Initially, I put only *rhesen* because that would be my term.  *Rhesen  wen* (with the accompanying adjective to the diminutive noun) is also possible, The dictionary I cited prefers *rhes *(the non-diminutive form) for 'hair-parting'. we can conclude therefore there are at least three possibilities:

*rhes
rhesen
rhesen wen*

To avoid ambiguity, I suggest *rhesen* to be the most commonly used (but with no proof/statistics) otherwise, unless talking specifically about 'hair', *rhes* could be any type of 'row'.


----------



## Encolpius

Thank, now I think your answer is clear.


----------



## Armas

Finnish: *jakaus*, from jakaa "to divide"


----------



## Trisia

Romanian: *cărare * = narrow path, footpath
/kəˈrʌre/

Edit: origin? Erm, Latin, I suppose. I don't know how we ended up using this particular word but I suppose it seems fitting somewhat.


----------



## nimak

*Macedonian*:

*патец* (pátec) ['patɛt͡s] m.

*пат* (pat) _m._ "road", "way" + *-ец* (-ec) _suffix_


----------



## Awwal12

Awwal12 said:


> It can be anything. The concept of "taking" can be applied very broadly, and "pro-" is polysemantic to begin with. I was unable to find anything of relevance on "пробирать" in the dialectological dictionary, that's for sure. P.S.: Nothing in the dictionary of Old and Early Modern Russian (11th - 17th centuries) either.

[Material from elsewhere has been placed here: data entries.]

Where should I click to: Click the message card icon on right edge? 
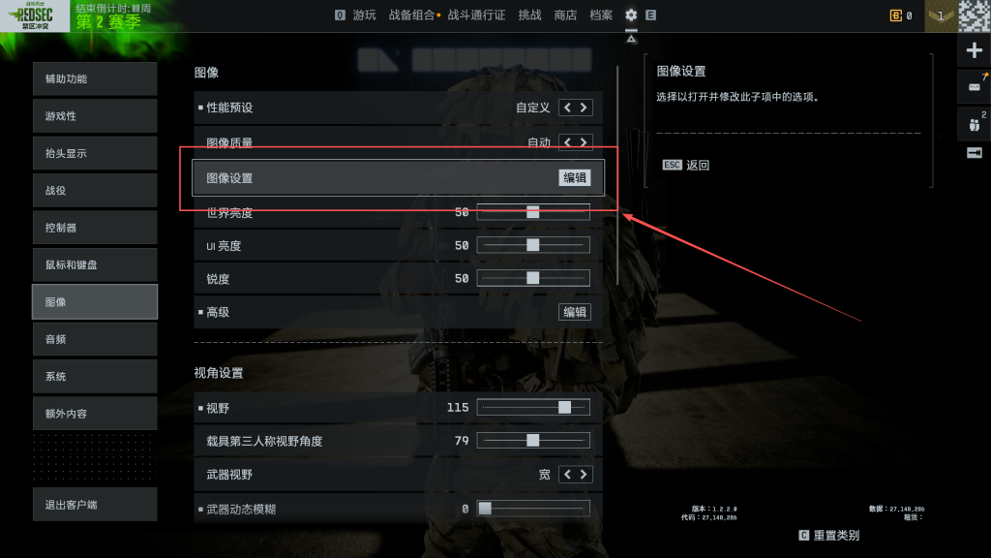point(974,86)
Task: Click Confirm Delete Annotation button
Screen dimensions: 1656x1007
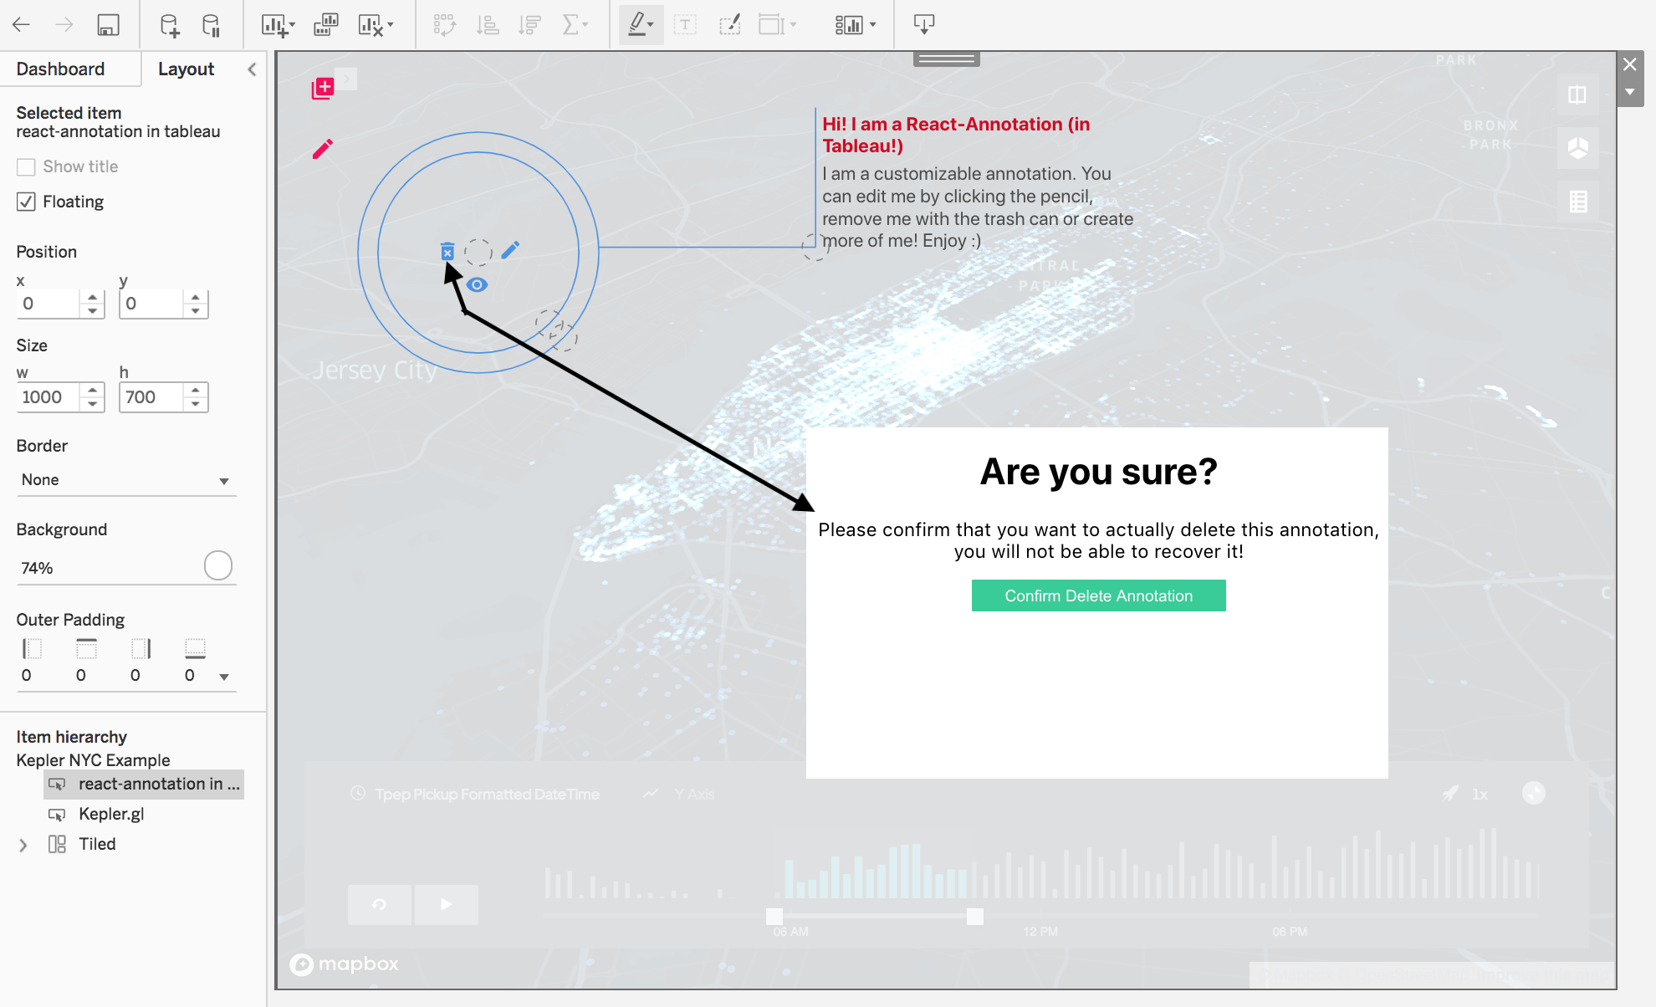Action: coord(1097,596)
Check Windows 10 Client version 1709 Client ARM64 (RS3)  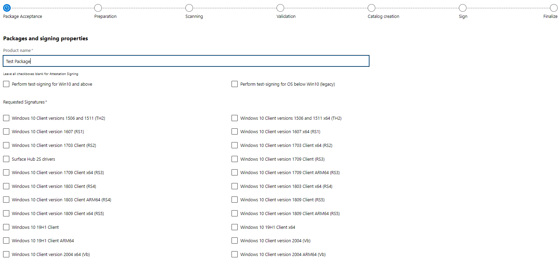click(234, 172)
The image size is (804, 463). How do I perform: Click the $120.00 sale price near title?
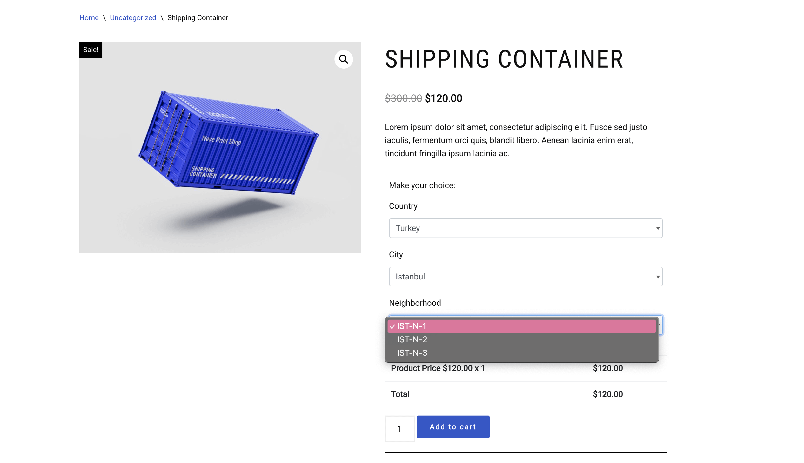click(443, 98)
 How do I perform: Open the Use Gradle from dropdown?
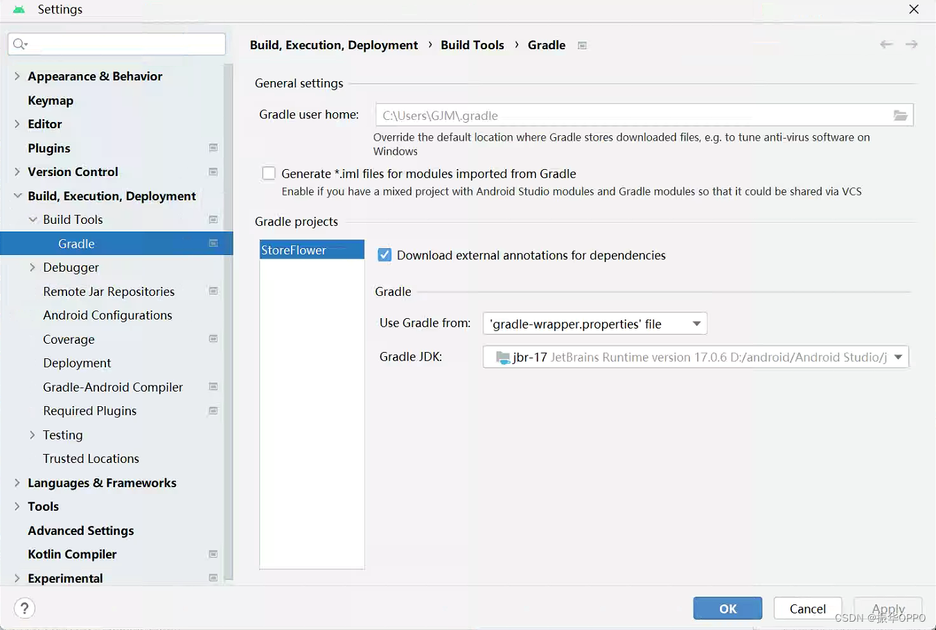point(696,323)
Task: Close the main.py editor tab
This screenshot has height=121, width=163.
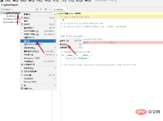Action: pos(65,9)
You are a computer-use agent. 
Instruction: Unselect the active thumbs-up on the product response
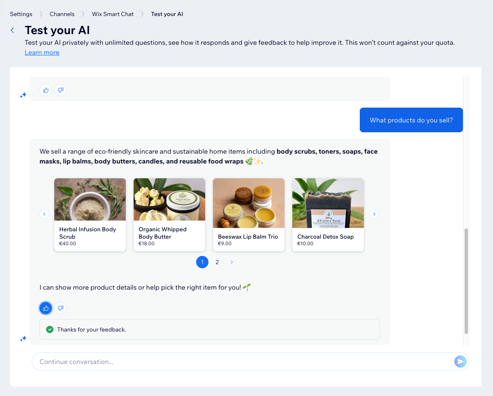click(x=45, y=308)
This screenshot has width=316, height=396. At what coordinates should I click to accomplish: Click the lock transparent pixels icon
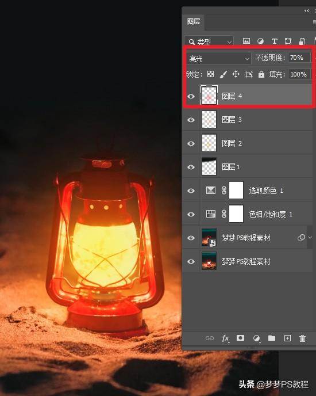(210, 74)
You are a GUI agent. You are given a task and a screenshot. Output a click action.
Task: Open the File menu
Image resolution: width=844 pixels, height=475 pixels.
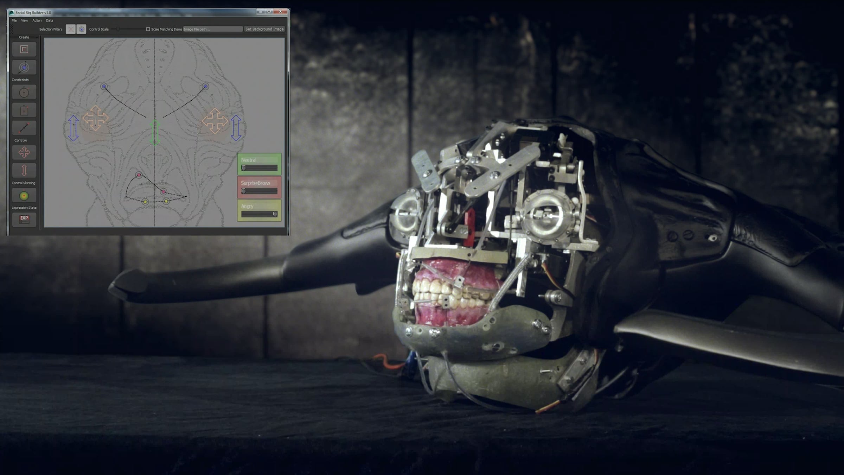point(14,20)
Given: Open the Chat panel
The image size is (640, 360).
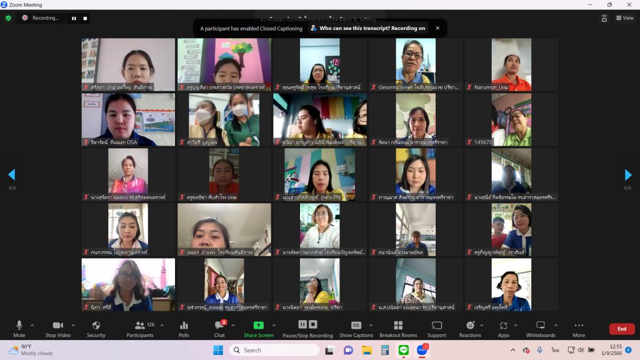Looking at the screenshot, I should pyautogui.click(x=219, y=328).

P.S.: I believe, it's related to убирать (ubirát') - lit. "to take away", also with a wide set of more or less adjacent meanings; here, apparently, - "to take away hair from the eyesight" ("to take one's hair away into a bride/into a tail/backwards" is a common expression in Russian). The main trouble with the Slavic derivational morphology is that verbal prefixes sometimes simply don't stack - one prefix just replaces another, while the meaning of the original prefixed construction actually remains. The word MIGHT have meant "pulling one's hair apart" (as a process and its result).


----------